Stated problem:
Reproduce the passage below about Detectron2's pre-trained models in full, word for word.

Selected passage:
Furthermore, Detectron2 provides pre-trained models with state-of-the-art detection results for CV tasks. These models were trained with many images on high computation resources at the Facebook research lab that might not be available in other institutions.

These pre-trained models are published on its Model Zoo and are free to use: https://github.com/facebookresearch/detectron2/blob/main/MODEL_ZOO.md.

These pre-trained models help developers develop typical CV applications quickly without collecting, preparing many images, or requiring high computation resources to train new models. However, suppose there is a need for developing a CV task on a specific domain with a custom dataset. In that case, these existing models can be the starting weights, and the whole Detectron2 model can be trained again on the custom dataset.

Extracted data:
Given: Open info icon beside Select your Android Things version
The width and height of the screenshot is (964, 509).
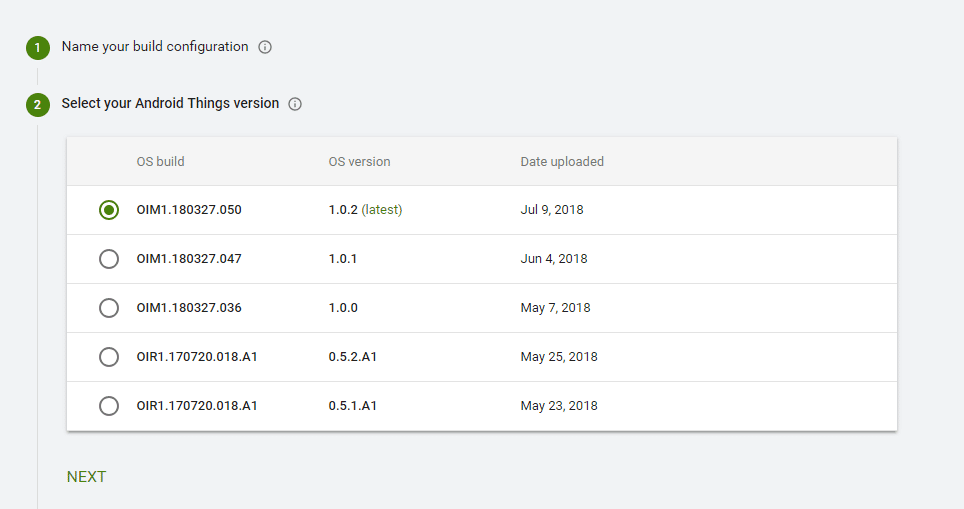Looking at the screenshot, I should click(x=295, y=104).
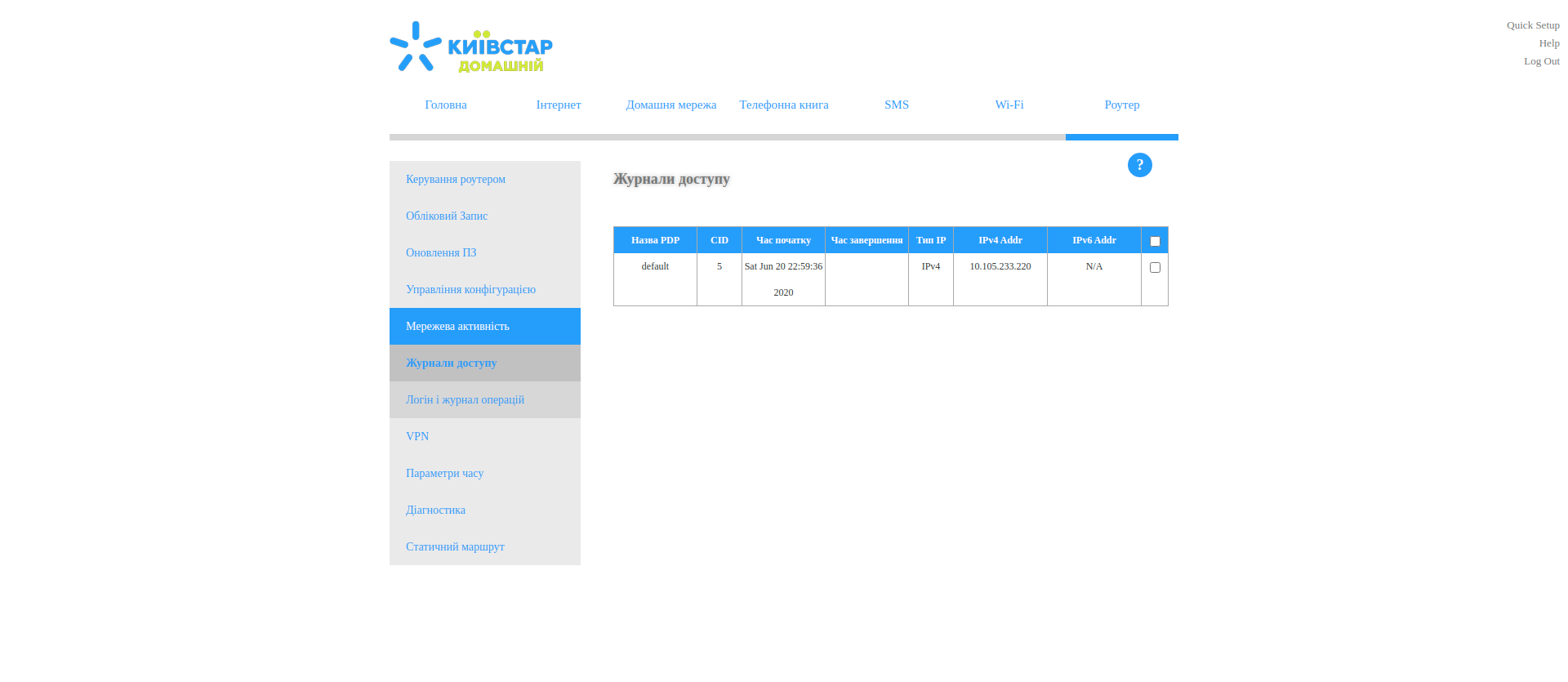The height and width of the screenshot is (682, 1568).
Task: Open the Wi-Fi tab
Action: coord(1009,105)
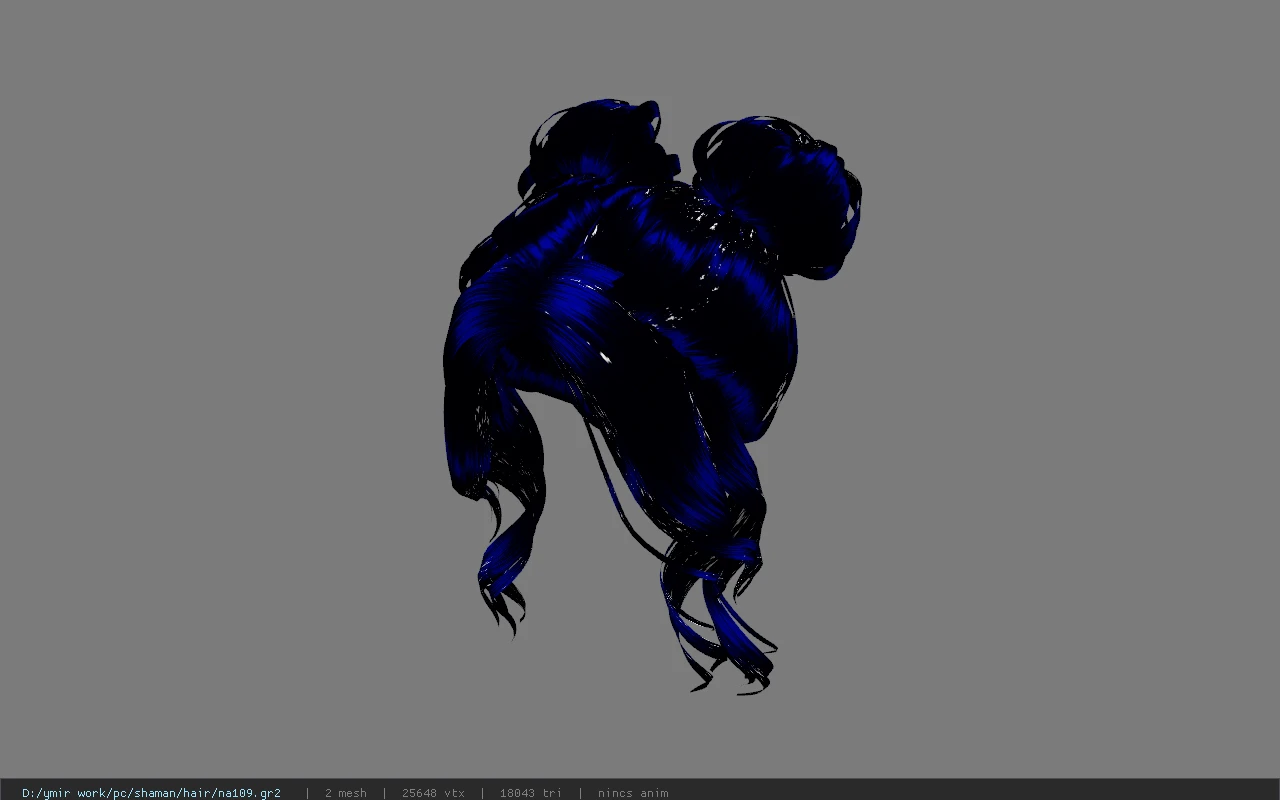Click the left hair bun on the model
Image resolution: width=1280 pixels, height=800 pixels.
point(590,145)
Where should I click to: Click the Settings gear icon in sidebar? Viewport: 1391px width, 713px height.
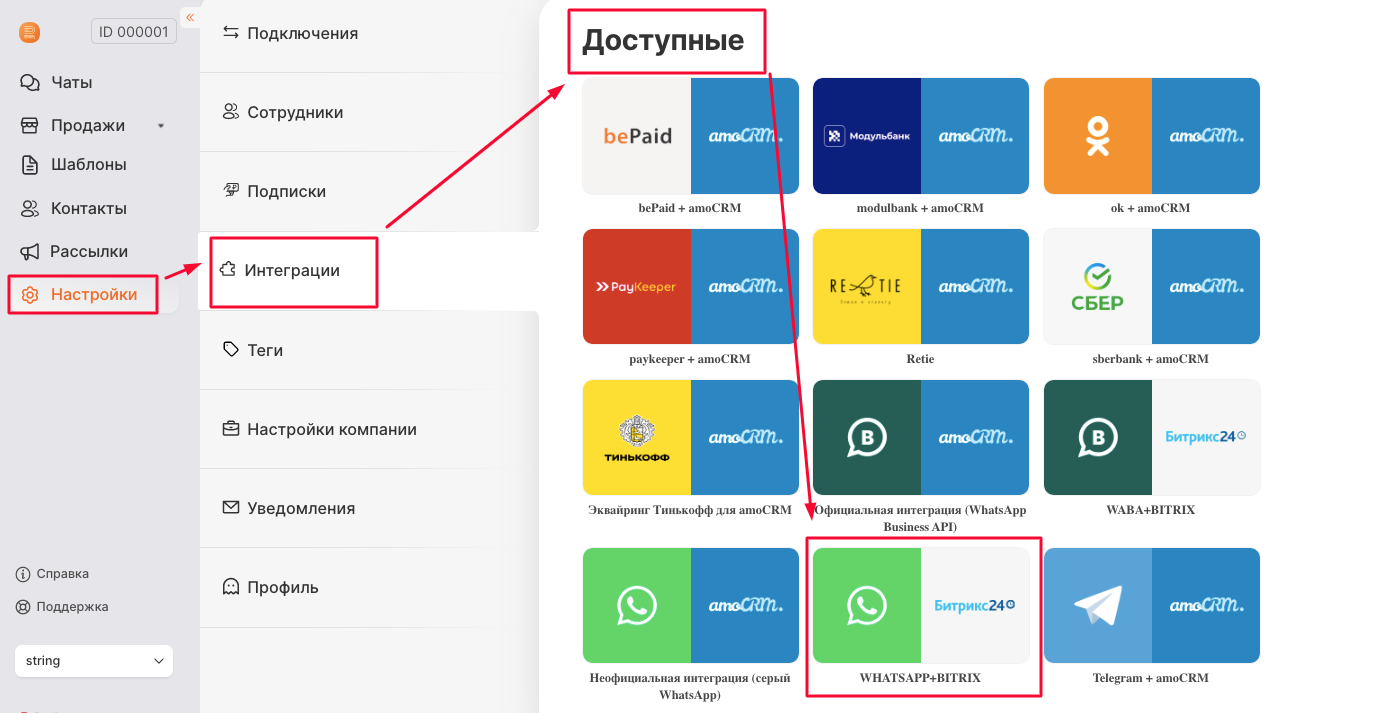(30, 295)
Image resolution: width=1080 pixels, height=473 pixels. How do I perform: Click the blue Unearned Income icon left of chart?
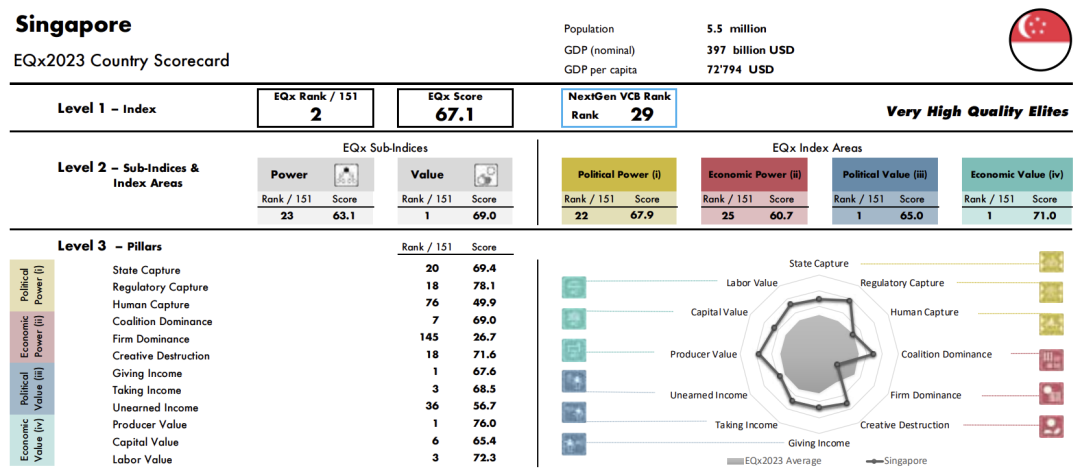coord(575,380)
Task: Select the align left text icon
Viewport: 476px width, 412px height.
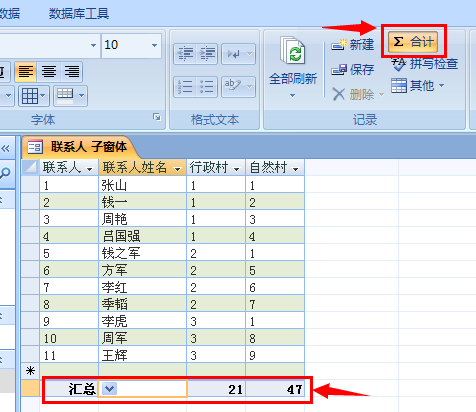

Written solution:
Furthermore, Detectron2 provides pre-trained models with state-of-the-art detection results for CV tasks. These models were trained with many images on high computation resources at the Facebook research lab that might not be available in other institutions.

These pre-trained models are published on its Model Zoo and are free to use: https://github.com/facebookresearch/detectron2/blob/main/MODEL_ZOO.md.

These pre-trained models help developers develop typical CV applications quickly without collecting, preparing many images, or requiring high computation resources to train new models. However, suppose there is a need for developing a CV task on a specific domain with a custom dataset. In that case, these existing models can be the starting weights, and the whole Detectron2 model can be trained again on the custom dataset.